## START

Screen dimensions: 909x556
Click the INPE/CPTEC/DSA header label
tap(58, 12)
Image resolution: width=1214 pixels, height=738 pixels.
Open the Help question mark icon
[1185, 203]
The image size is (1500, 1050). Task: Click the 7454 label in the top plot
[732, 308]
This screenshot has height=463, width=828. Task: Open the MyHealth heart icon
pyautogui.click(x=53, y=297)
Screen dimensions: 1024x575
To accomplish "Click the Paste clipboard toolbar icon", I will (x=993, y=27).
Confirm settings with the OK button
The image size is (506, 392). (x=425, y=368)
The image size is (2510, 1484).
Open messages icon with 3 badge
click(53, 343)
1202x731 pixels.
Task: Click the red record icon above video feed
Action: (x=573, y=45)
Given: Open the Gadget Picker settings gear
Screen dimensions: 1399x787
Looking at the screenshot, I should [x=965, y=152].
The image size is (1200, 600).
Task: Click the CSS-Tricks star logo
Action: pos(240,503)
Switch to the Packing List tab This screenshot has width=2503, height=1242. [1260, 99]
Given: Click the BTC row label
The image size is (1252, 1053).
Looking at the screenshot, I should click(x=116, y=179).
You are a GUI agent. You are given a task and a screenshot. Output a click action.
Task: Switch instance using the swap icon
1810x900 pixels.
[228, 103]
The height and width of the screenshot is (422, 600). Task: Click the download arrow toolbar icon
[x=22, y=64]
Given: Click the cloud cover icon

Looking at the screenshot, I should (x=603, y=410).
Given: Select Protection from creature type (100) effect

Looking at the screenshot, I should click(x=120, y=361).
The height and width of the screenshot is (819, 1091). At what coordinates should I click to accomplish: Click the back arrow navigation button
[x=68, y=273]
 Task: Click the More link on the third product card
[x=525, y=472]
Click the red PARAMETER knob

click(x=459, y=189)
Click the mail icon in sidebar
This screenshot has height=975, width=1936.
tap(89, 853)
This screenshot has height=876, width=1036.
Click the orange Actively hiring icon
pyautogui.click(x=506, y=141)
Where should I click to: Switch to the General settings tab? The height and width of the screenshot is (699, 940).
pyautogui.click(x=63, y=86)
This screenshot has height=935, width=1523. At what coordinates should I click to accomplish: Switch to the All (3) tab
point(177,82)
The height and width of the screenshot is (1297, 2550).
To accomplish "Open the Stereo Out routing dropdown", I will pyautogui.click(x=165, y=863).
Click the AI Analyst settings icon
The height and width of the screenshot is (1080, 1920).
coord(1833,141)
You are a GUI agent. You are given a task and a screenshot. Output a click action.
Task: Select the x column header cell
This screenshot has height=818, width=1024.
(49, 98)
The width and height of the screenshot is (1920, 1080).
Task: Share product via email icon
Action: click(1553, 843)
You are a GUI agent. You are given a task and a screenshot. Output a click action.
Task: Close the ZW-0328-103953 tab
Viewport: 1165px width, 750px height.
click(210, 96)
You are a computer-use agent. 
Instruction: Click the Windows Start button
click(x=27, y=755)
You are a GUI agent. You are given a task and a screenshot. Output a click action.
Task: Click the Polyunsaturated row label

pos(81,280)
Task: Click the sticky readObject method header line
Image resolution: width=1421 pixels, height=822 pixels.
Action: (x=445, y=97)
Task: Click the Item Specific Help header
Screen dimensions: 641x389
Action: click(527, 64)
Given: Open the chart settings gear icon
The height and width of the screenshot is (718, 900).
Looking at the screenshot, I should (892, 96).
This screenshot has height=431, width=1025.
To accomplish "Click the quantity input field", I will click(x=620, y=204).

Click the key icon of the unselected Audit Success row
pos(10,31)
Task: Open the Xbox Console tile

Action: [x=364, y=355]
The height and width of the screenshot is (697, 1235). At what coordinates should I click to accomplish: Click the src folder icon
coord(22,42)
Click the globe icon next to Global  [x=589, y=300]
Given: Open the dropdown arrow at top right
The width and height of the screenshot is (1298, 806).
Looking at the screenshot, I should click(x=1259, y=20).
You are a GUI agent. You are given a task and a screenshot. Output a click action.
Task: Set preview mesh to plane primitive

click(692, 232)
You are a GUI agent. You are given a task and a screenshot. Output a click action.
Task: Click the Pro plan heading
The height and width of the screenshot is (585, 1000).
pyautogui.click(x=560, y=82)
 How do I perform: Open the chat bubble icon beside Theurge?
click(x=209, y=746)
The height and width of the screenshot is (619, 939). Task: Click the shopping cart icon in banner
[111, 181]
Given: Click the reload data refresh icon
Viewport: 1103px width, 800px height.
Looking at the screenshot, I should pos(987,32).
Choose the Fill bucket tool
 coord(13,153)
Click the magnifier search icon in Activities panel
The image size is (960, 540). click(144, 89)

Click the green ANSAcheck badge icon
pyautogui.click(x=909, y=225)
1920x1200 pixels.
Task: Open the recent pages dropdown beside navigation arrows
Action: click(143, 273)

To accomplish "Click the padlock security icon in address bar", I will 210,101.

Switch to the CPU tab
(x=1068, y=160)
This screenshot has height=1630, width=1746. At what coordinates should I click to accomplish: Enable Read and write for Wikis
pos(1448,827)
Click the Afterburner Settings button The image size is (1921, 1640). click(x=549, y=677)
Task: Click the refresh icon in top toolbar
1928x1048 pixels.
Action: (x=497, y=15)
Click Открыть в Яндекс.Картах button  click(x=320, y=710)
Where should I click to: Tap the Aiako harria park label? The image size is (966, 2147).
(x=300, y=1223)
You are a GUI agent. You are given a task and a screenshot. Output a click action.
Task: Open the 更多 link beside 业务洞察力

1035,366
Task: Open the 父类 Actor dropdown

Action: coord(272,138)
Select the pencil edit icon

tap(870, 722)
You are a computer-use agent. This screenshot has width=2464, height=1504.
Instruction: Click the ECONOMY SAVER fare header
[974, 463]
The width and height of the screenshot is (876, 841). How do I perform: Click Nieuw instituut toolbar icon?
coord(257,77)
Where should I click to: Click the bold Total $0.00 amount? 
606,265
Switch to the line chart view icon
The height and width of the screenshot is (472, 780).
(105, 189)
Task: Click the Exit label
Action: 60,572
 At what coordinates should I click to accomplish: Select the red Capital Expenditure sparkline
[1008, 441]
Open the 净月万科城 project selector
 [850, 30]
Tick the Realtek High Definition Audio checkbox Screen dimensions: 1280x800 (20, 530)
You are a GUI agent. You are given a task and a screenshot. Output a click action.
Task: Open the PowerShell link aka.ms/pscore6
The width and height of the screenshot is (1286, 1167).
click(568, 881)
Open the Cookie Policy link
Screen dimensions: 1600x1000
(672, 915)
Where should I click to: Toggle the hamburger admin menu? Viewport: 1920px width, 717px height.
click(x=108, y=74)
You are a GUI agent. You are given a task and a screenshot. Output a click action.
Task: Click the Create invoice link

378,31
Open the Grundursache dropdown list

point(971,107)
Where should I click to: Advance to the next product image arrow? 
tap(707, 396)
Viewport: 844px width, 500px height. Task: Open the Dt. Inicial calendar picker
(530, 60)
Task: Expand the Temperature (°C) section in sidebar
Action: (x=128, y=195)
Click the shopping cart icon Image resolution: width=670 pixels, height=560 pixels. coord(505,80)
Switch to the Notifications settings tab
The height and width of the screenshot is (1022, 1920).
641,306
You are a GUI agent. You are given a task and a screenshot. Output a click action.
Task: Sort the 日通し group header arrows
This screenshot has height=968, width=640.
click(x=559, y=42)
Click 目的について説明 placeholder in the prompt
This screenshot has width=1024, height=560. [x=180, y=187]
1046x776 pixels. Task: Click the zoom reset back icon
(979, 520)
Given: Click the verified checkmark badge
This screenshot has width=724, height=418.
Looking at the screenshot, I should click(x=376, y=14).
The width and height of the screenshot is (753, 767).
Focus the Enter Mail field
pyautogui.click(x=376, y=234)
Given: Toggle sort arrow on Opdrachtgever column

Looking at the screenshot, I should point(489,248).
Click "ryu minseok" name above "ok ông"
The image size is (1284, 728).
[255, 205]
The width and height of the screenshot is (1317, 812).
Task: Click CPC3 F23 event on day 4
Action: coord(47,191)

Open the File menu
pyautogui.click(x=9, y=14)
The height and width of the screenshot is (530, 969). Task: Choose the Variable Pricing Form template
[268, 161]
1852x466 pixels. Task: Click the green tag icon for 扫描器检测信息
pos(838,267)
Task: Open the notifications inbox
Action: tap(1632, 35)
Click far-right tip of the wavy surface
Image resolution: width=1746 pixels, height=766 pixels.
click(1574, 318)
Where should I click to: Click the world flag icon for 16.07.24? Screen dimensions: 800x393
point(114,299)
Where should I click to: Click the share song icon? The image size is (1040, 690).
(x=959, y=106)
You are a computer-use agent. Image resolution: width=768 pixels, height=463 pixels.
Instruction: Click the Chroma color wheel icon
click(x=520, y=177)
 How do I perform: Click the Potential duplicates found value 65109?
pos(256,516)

## END

## STATED PROBLEM
Rewrite as a JSON list of strings, one string per line, the lines from the line containing "Given: Click the cloud cover icon" through the line containing "point(177,82)", omitting blank lines.

## RIGHT ANSWER
[
  "Given: Click the cloud cover icon",
  "Looking at the screenshot, I should (x=603, y=410).",
  "Given: Select Protection from creature type (100) effect",
  "Looking at the screenshot, I should click(x=120, y=361).",
  "The height and width of the screenshot is (819, 1091). At what coordinates should I click to accomplish: Click the back arrow navigation button",
  "[x=68, y=273]",
  " Task: Click the More link on the third product card",
  "[x=525, y=472]",
  "Click the red PARAMETER knob",
  "click(x=459, y=189)",
  "Click the mail icon in sidebar",
  "This screenshot has height=975, width=1936.",
  "tap(89, 853)",
  "This screenshot has height=876, width=1036.",
  "Click the orange Actively hiring icon",
  "pyautogui.click(x=506, y=141)",
  "Where should I click to: Switch to the General settings tab? The height and width of the screenshot is (699, 940).",
  "pyautogui.click(x=63, y=86)",
  "This screenshot has height=935, width=1523. At what coordinates should I click to accomplish: Switch to the All (3) tab",
  "point(177,82)"
]